Amanda has 400 feet of lumber to frame a rectangular patio (the perimeter of a rectangle is 2 times length plus 2 times width). She wants to maximize the area of her patio (area of a rectangle is length times width). What should the dimensions of the patio be, and show how the maximum area of the patio is calculated from the algebraic equation. Use the vertex form to find the maximum area.

Not sure what equation to use.... word problems are so confusing to me.

2L+ 2W = 400
L X W = area

Thanks!

 

[tkhunny]

Wow! I like that problem statementn. It provides ALL necessary information and even a means to the solution. Oh, that many, many more problems could be written so clearly.

You have only to substitute and solve.

2L+ 2W = 400 ==> 2L = 400 - 2W ==> L = 200 - W

Area(L,W) = L * W

Then, Area(W) = (200-W) * W = 200W - W^2

Can you see the quadratic form that should start you thinking about parabolas?

 

[galactus]

"wurd problem, schmurd problems". :wink:

Word problems make you think about something more like real life than an arbitrary equation to solve.

Say this 3 times, "word problems are my raison d'etre".

Anyway, you know perimeter is \(\displaystyle 2x+2y=400\)...[1]

You know area is given by \(\displaystyle A=xy\)....[2]

Solve [1] for y, sub into [2]. You will have an area equation in terms of x.

You should get a quadratic. Find the max by using the vertex thing. \(\displaystyle x=\frac{-b}{2a}\)

 

[TchrWill]

Re: Another word problem - thanks!

Amanda has 400 feet of lumber to frame a rectangular patio (the perimeter of a rectangle is 2 times length plus 2 times width). She wants to maximize the area of her patio (area of a rectangle is length times width). What should the dimensions of the patio be, and show how the maximum area of the patio is calculated from the algebraic equation. Use the vertex form to find the maximum area.

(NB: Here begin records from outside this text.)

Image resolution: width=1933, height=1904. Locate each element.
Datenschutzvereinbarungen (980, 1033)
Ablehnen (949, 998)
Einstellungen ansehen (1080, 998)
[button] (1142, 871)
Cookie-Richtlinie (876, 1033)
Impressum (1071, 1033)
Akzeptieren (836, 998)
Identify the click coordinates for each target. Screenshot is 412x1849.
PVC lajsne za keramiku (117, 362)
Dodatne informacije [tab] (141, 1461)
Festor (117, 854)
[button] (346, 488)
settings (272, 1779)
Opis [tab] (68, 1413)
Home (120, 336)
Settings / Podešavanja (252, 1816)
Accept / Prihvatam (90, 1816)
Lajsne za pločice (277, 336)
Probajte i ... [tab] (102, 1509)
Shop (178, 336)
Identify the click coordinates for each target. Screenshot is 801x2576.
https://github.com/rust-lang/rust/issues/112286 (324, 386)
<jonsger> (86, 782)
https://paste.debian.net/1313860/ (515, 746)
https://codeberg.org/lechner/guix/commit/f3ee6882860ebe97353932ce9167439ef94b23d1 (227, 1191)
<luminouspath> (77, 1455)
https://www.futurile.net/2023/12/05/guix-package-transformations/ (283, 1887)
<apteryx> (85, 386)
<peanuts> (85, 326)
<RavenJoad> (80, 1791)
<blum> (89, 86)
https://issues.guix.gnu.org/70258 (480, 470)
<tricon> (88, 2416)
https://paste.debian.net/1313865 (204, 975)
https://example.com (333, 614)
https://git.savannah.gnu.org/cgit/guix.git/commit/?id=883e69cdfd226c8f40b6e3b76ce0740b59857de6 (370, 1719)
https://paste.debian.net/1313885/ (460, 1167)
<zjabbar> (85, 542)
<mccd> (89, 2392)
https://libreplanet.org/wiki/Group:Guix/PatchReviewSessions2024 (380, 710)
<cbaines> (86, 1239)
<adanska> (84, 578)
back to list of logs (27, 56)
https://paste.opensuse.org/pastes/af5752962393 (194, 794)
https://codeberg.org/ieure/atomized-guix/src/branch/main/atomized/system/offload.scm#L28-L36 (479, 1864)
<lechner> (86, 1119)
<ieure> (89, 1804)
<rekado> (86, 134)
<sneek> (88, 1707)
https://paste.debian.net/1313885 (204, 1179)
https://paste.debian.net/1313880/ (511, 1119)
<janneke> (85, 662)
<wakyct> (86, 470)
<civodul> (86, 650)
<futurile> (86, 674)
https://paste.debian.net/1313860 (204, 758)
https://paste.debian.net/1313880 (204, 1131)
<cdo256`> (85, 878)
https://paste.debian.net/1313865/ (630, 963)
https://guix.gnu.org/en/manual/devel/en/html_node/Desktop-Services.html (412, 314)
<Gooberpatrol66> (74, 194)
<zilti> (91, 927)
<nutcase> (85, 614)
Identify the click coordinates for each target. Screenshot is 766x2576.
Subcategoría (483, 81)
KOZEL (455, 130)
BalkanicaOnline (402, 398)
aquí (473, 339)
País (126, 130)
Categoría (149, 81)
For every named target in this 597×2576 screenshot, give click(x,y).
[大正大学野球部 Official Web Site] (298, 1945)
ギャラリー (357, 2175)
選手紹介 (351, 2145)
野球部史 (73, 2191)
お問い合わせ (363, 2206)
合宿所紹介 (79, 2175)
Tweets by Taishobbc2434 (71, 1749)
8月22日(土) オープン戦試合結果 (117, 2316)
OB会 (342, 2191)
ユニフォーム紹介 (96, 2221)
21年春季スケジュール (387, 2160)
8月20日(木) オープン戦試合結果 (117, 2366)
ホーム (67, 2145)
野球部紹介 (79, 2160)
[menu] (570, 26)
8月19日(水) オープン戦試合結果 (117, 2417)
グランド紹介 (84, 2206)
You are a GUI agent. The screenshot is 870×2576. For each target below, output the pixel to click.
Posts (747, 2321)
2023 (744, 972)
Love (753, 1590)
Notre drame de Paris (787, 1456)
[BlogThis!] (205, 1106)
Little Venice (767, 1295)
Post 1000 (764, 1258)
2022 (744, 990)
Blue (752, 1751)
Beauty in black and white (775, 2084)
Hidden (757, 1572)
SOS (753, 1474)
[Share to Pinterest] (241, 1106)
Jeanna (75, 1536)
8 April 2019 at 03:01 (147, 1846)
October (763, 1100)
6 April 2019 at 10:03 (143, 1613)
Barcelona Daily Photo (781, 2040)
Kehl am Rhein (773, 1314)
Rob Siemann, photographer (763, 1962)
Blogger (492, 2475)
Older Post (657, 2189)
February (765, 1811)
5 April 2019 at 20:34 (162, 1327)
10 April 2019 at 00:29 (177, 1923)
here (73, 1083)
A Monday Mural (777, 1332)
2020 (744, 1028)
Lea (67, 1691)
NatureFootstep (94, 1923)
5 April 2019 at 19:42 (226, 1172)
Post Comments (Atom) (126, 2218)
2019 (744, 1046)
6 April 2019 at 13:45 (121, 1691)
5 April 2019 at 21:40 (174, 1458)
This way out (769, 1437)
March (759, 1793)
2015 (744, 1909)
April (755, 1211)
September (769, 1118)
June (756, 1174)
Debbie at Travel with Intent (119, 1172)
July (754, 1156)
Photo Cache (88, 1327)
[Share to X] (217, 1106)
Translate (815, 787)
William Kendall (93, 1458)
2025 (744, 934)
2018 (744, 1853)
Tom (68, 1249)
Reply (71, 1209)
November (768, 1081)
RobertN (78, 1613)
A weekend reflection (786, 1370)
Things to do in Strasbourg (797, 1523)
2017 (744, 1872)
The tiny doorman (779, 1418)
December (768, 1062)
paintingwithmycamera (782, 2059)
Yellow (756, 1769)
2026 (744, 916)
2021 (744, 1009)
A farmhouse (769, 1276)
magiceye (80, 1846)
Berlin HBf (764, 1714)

Not sure what equation to use.... word problems are so confusing to me.

2L+ 2W = 400
L X W = area

Thanks

Considering all rectangles with the same perimeter, the square encloses the greatest area.
Proof: Consider a square of dimensions x by x, the area of which is x^2. Adjusting the dimensions by adding a to one side and subtracting a from the other side results in an area of (x + a)(x - a) = x^2 - a^2. Thus, however small the dimension "a" is, the area of the modified rectangle is always less than the square of area x^2.

Considering all rectangles with the same area, the square results in the smallest perimeter for a given area.